The Japanese index was back in positive territory on Friday but the Chinese market remained in the red.

The Nikkei 225 ended the week up 0.82%, marginally reversing Thursday’s dip as Eurozone woes and mixed signals from China continue to hound investor sentiment. The uptick in Japanese stocks was largely driven by a weaker yen, with a dollar fetching ¥117.32 at 12:23 GMT.

However, both Hong Kong and Shanghai indices ended the week lower with SSE Composite Index and Hang Seng closing down 1.93% and 0.35% respectively. Elsewhere, Australia's ASX continued to rise by 0.16% after the Reserve Bank of Australia decided to cut its interest rates this week to a record low of 2.25% in a bid to stimulate economic growth.

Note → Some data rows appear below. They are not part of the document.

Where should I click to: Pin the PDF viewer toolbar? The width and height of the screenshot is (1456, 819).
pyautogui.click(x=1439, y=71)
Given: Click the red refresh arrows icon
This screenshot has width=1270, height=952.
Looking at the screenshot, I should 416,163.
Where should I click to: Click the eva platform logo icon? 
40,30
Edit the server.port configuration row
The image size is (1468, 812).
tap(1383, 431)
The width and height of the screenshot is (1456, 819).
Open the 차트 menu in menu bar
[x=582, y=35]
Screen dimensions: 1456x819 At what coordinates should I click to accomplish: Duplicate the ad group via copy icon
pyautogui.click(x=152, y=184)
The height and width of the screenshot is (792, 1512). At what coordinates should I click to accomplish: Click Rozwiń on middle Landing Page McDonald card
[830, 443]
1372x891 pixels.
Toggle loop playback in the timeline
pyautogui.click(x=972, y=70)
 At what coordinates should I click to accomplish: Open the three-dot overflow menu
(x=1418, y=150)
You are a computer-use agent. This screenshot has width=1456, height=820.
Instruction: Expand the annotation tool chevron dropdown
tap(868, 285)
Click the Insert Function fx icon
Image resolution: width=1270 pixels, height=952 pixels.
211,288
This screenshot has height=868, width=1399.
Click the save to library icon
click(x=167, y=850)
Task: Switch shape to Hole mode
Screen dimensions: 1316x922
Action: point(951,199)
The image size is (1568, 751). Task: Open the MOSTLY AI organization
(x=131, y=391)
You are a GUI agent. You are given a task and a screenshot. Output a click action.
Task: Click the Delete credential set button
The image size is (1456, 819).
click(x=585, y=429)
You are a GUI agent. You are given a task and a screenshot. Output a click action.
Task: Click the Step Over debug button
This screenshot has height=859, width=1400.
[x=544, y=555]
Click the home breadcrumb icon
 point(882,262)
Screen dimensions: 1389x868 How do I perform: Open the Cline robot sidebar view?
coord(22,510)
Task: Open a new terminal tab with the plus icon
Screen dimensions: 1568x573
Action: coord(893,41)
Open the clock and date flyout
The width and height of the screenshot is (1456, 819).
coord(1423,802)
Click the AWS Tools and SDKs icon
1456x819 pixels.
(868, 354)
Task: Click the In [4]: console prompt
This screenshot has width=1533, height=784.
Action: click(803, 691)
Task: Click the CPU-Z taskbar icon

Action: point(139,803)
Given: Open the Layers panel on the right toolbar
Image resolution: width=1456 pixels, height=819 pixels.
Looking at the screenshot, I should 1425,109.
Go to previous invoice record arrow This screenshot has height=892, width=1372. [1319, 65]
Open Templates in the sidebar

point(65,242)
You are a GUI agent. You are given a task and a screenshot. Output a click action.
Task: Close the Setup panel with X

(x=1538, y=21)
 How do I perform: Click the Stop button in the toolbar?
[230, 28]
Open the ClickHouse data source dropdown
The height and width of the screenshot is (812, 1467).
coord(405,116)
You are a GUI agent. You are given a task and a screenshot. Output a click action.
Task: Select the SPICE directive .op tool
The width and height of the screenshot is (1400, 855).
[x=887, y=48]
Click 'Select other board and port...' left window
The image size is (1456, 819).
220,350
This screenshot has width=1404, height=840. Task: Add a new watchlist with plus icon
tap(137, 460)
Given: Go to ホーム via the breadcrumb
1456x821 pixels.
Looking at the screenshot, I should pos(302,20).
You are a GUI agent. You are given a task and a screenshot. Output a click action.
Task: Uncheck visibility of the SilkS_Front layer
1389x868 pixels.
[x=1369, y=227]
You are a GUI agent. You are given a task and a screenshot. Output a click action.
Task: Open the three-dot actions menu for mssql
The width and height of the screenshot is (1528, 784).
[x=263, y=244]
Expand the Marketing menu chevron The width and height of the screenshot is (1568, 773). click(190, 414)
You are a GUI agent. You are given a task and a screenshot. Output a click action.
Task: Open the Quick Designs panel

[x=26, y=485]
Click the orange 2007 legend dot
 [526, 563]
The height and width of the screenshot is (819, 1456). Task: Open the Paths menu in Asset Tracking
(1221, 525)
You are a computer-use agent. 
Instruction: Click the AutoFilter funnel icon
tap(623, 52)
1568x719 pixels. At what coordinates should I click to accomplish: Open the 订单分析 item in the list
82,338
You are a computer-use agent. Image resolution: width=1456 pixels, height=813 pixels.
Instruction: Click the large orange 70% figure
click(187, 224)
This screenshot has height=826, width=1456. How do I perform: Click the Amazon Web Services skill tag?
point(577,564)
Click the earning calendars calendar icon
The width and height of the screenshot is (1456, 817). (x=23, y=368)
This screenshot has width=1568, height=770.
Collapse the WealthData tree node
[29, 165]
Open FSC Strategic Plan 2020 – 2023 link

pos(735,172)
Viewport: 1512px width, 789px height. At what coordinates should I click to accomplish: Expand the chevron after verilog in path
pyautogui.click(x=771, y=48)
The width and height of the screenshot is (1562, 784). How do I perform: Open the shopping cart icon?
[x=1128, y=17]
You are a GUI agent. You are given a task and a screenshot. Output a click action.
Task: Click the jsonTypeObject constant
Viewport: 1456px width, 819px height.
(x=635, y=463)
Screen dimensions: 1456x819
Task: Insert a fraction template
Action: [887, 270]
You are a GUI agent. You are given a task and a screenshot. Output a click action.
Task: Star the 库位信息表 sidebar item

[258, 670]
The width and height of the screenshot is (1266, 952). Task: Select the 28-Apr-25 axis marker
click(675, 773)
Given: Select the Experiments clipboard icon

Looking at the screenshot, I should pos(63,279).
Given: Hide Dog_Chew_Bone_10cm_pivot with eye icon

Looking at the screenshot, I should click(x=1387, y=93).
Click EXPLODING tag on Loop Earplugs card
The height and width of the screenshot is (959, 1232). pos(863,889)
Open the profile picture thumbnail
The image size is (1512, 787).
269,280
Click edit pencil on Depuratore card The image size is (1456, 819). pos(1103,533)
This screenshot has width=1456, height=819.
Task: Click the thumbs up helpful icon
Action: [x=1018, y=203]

Friday’s close marked the worst week for Chinese stocks since May on fears about perceived Eurozone woes and a deepening economic slowdown.

Greece’s new finance minister Yanis Varoufakis urged Germany to help end the "gross indignity" of the Greek debt crisis. Following talks with his German counterpart Wolfgang Schaeuble, Varoufakis said "too much time, hopes, lives" had been wasted by Greece's forced austerity programme.

However, Schaeuble sounded nonplussed saying both parties had “agreed to disagree” on most points and urged Greece to respect its debt obligations. Meanwhile, the European Central Bank has decided to lift its waiver on using Greek government debt as collateral for lending to its banks.

Away from Greece, mixed data from China is also hurting regional markets. Official figures published last month revealed China had missed its GDP growth target of 7.5% for the first time in 15 years, falling just short at 7.4% on an annualised basis.

Better than expected US non-farm payroll data arrived too late to lend support to Asian markets. The data release, which followed the Asian markets close, saw US employers add 257,000 jobs beating average market expectations for 230,000 jobs.